Write out everything from the line containing "Click the Stop Loss text label" down to the last of the lines below, omitting the pictures.

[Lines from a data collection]
———

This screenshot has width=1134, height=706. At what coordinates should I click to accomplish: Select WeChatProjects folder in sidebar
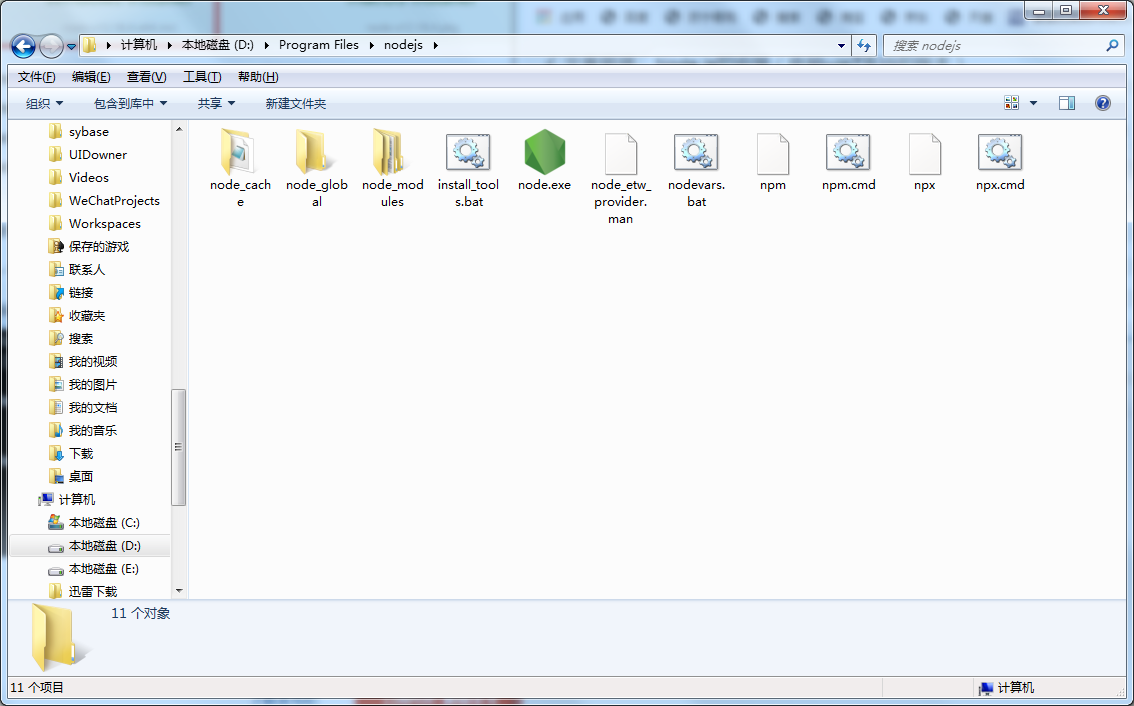tap(114, 201)
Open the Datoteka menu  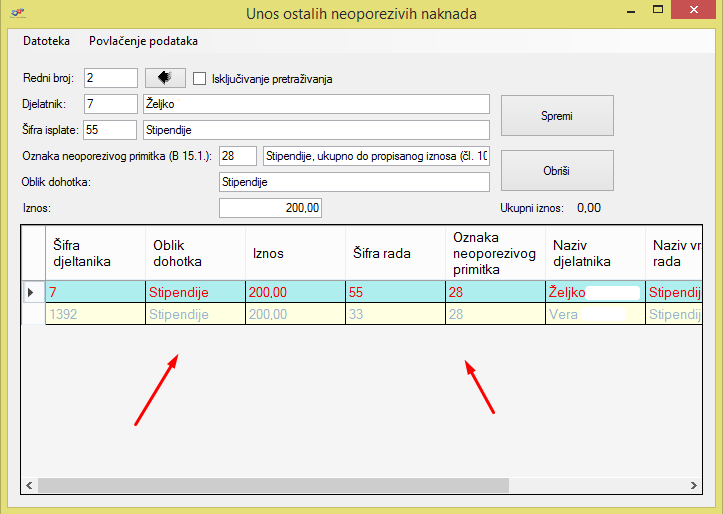click(x=46, y=41)
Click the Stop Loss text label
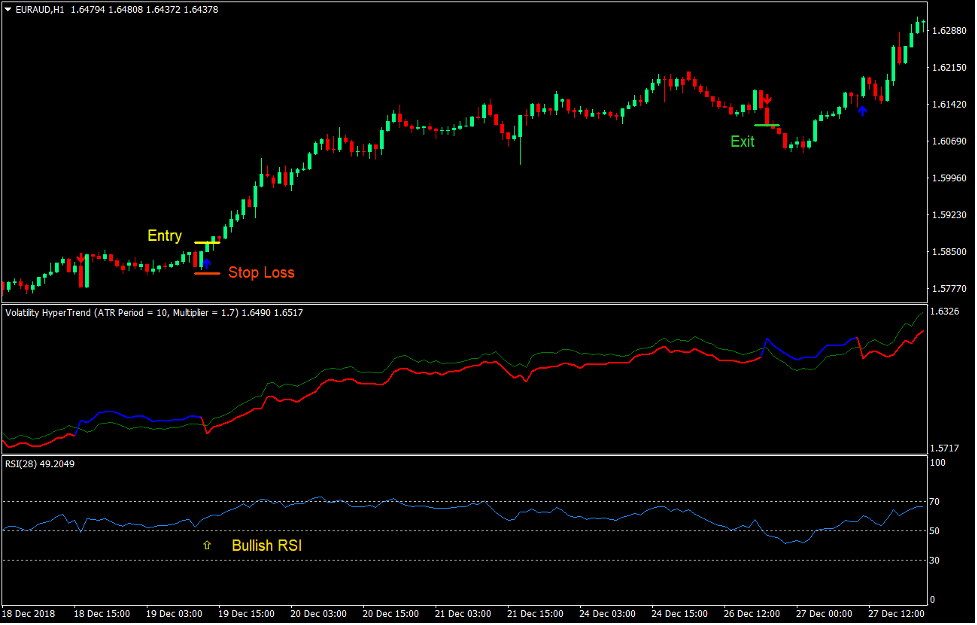This screenshot has height=625, width=977. (262, 273)
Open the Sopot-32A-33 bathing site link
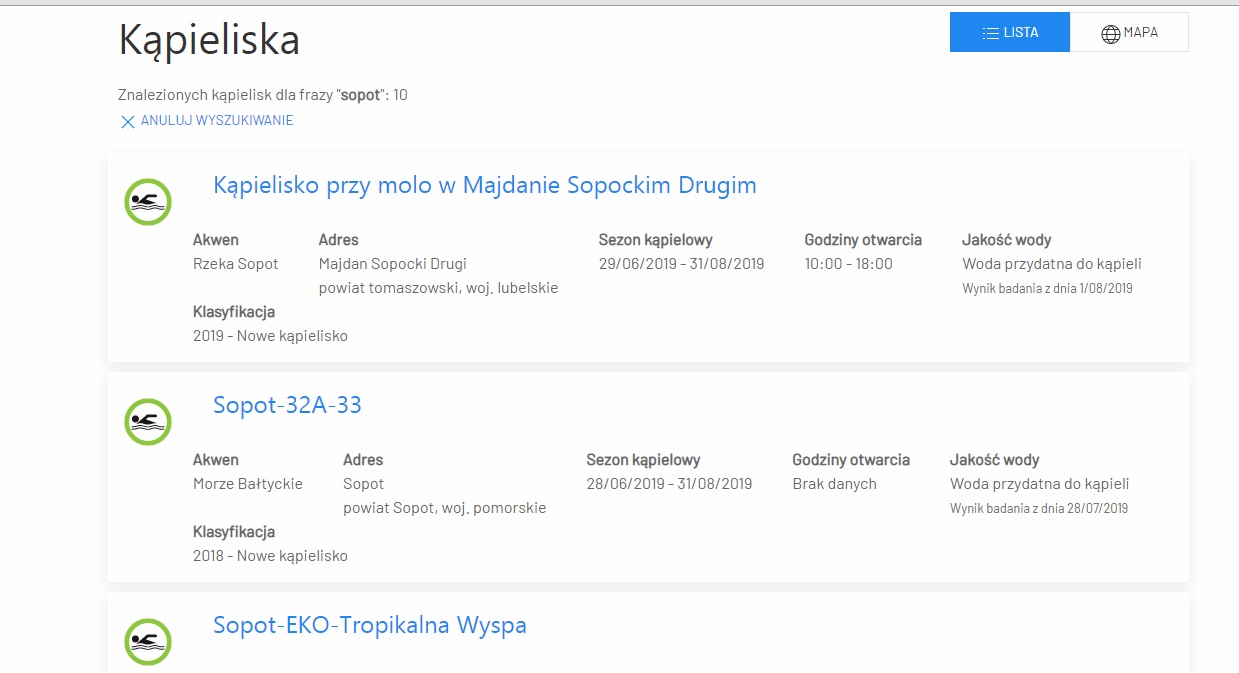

———

* **CORRECT RESPONSE**
Click the Stop Loss text label
This screenshot has height=625, width=977. (262, 273)
Open the Sopot-32A-33 bathing site link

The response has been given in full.